Daddy runs around the other side and closes that door now too and the dog is trapped inside. He looks over at us looking at him and we all break into applause and he sees that and starts taking bows to the left and to the right before running out of sight toward the house. He busts inside and says “did you see that! Got em! I lassoed him from about 30 feet away on the first try! Then I had to wrestle the wolf all the way to the truck and got him stuck in there just a pretty as you please!”

That was Daddy’s wolf story he would tell whenever he would get the chance.

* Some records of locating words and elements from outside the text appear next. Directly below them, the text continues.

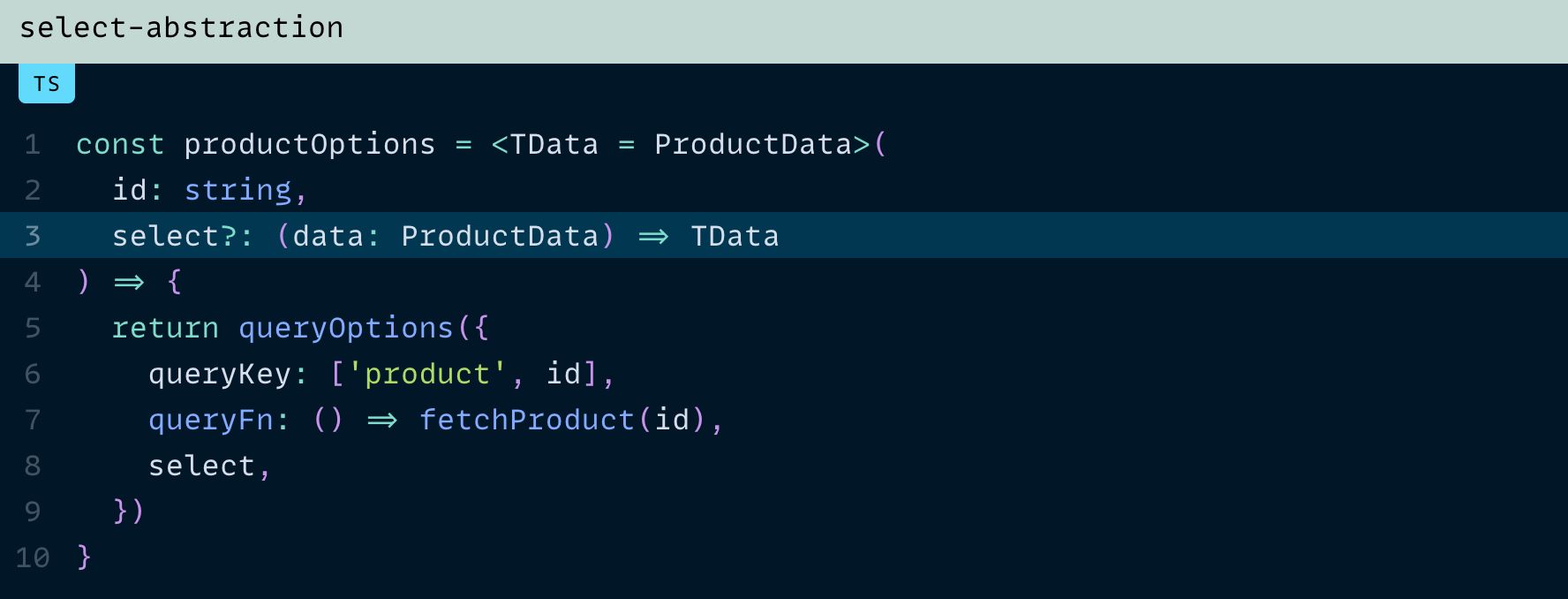Click the arrow symbol on line 3
This screenshot has height=599, width=1568.
click(x=653, y=237)
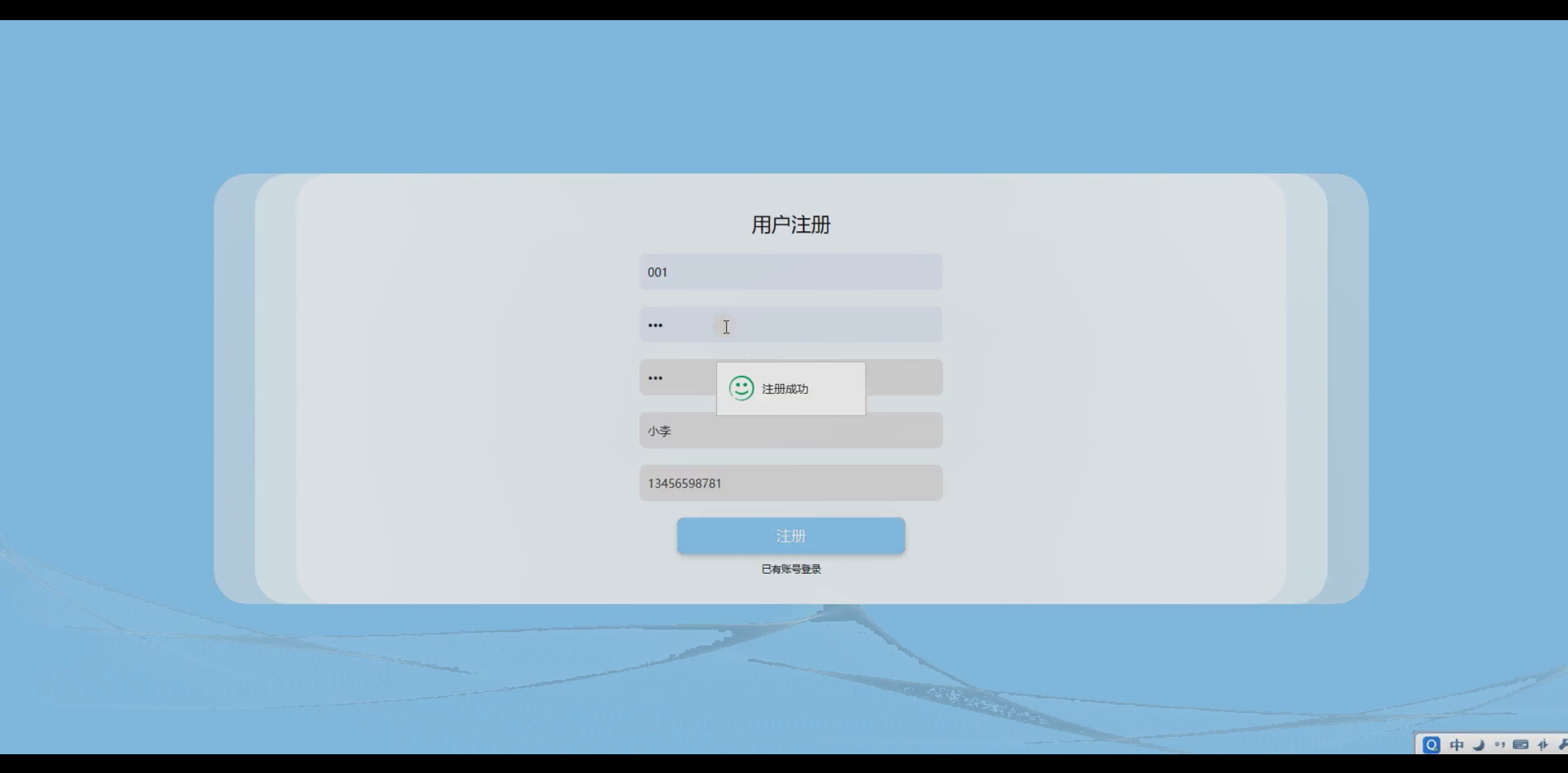Click the 用户注册 heading
This screenshot has height=773, width=1568.
pos(791,225)
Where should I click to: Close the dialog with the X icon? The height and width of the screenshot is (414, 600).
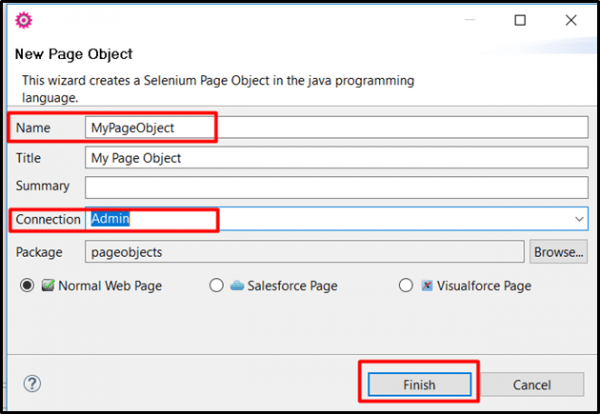[x=571, y=20]
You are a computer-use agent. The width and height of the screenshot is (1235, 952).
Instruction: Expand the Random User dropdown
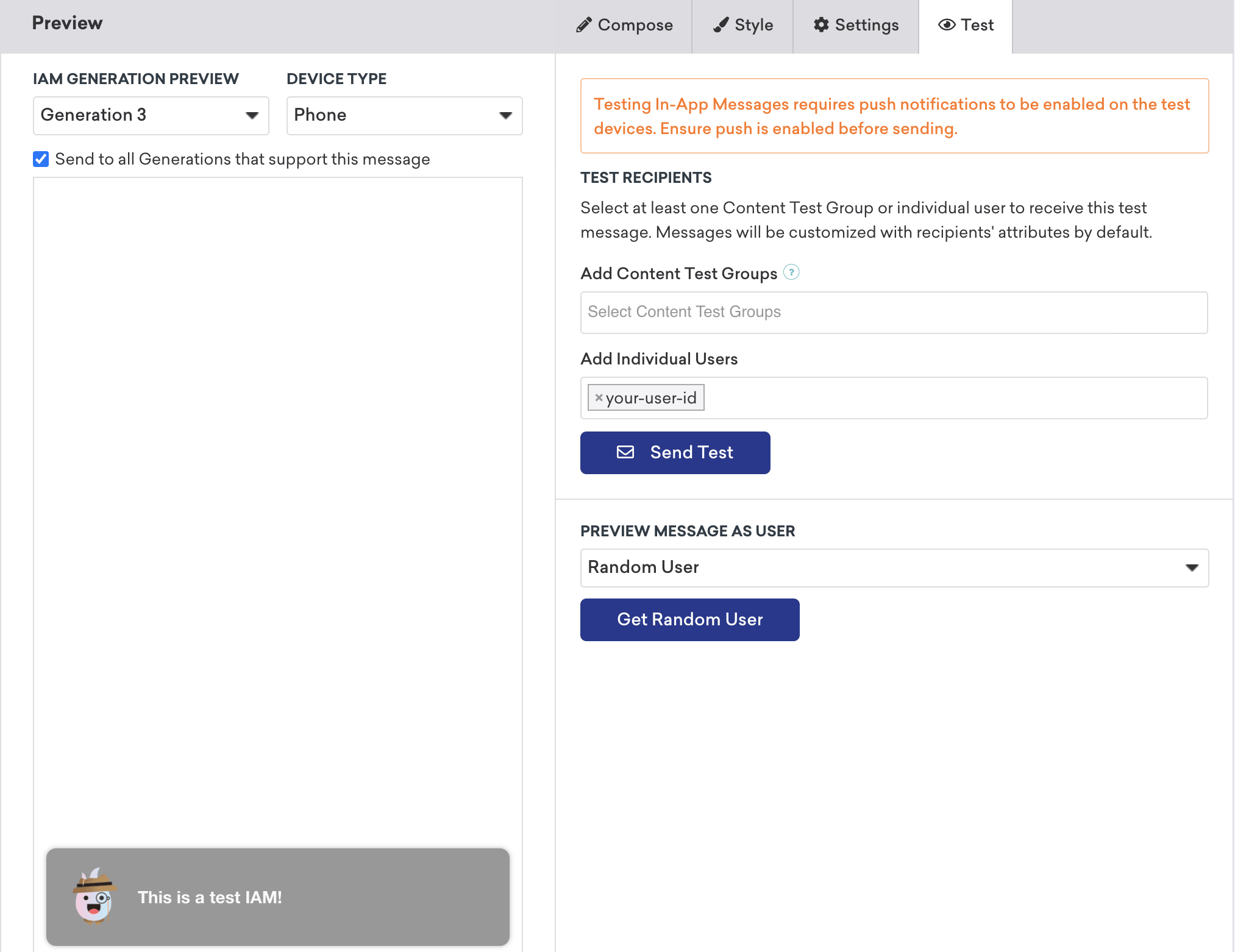click(x=894, y=567)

“I ever tell you the time wrastled with a wolf and wore it down so much it gave me its coat so I would finally let up!?” We all agree that it was a fine catch and everything was now solved. “Damn right! Oh! Did I tell you I got that corn like what I was going to do! Got the shit outta that corn!” “We all seen it” says Momma, “and watch your language around these here boys, they ain’t but little.” Daddy looks proper chastened. “Got the corn just right I mean! Right good I done!” Momma crosses her arms and a right good arm crosser is Momma.

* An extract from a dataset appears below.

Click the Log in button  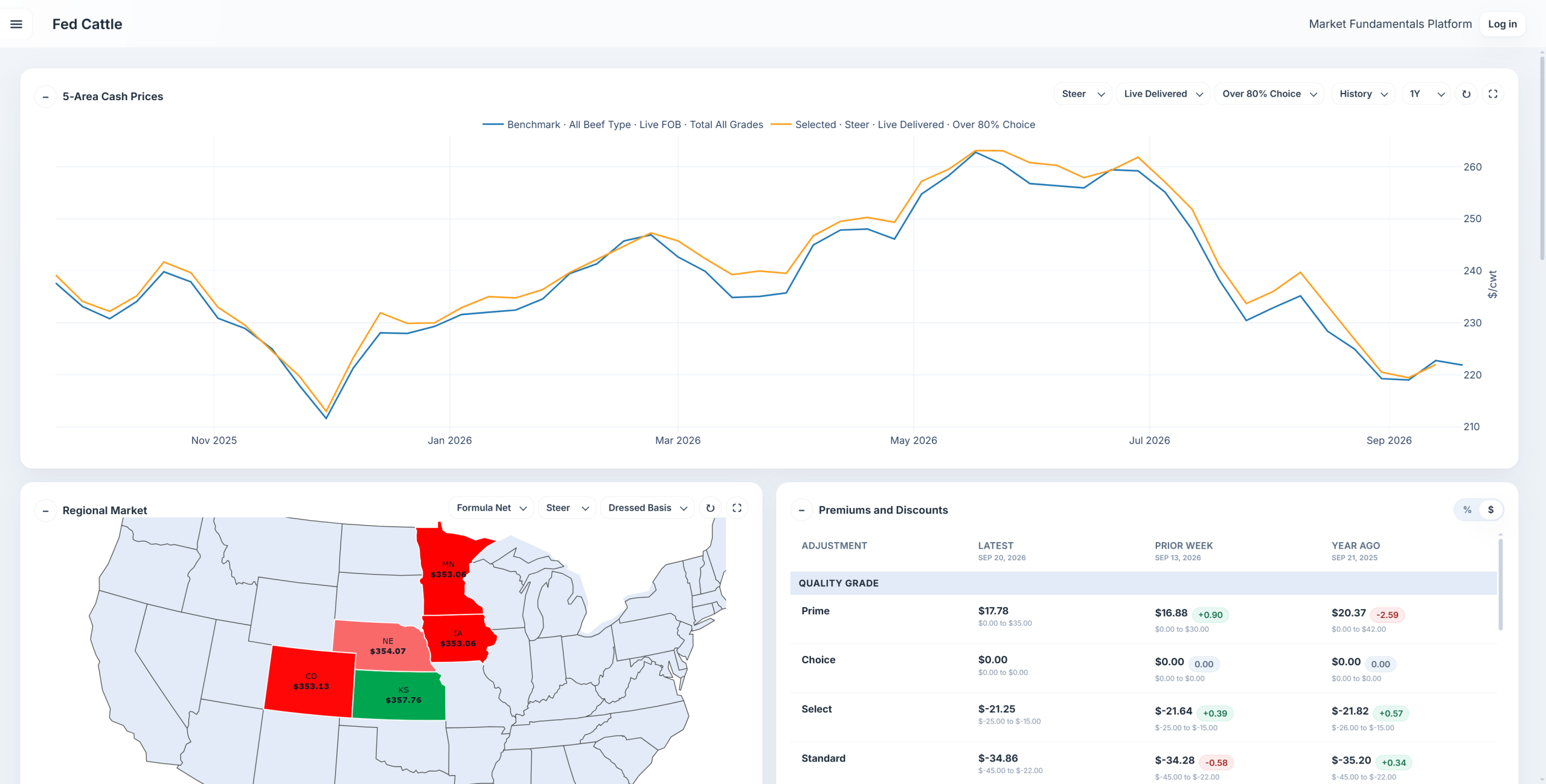1502,24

“What, you buy a wolf and it came with a free pile of corn? Or was it the other way around?” Daddy says they was separate encounters and he happened upon the wolfdog while he was driving home with the corn already. He spreads his hands out in front of him and starts weaving the tale.

“There I was, driving along, minding my own business, only thinking about you all and how much y’all were going to love this corn” he looks forlornly at Momma who raises her eyebrows “and I seen a man walking on the side of the road with this thing following behind him. I call out the window, ‘nice lookin’ dog!‘ and he goes ‘huh?’ So I pointed behind him and he goes ‘hotdamn! A fukkin’ wolf!’ and starts to run, and the dog picks up pace and the man is hollerin’ which was confusin’ seeing as how it was his dog and all and I go ‘he’s getting’ closer! You can't run away from your own dog!’ And the man yells behind at me ‘he ain’t mine!’ and I laugh for he’s playing a joke probably, so I open the other door while I’m driving to get a better look at the big beautiful thing, for it’s beside my truck now, and it jumps right in! I think it thought I was going to help it catch up with its man, but I had a thought about what a regal animal it was and all so I just closed the door and kept driving! Haw Haw!” and Daddy is slapping his knee and laughing. “I done took it!”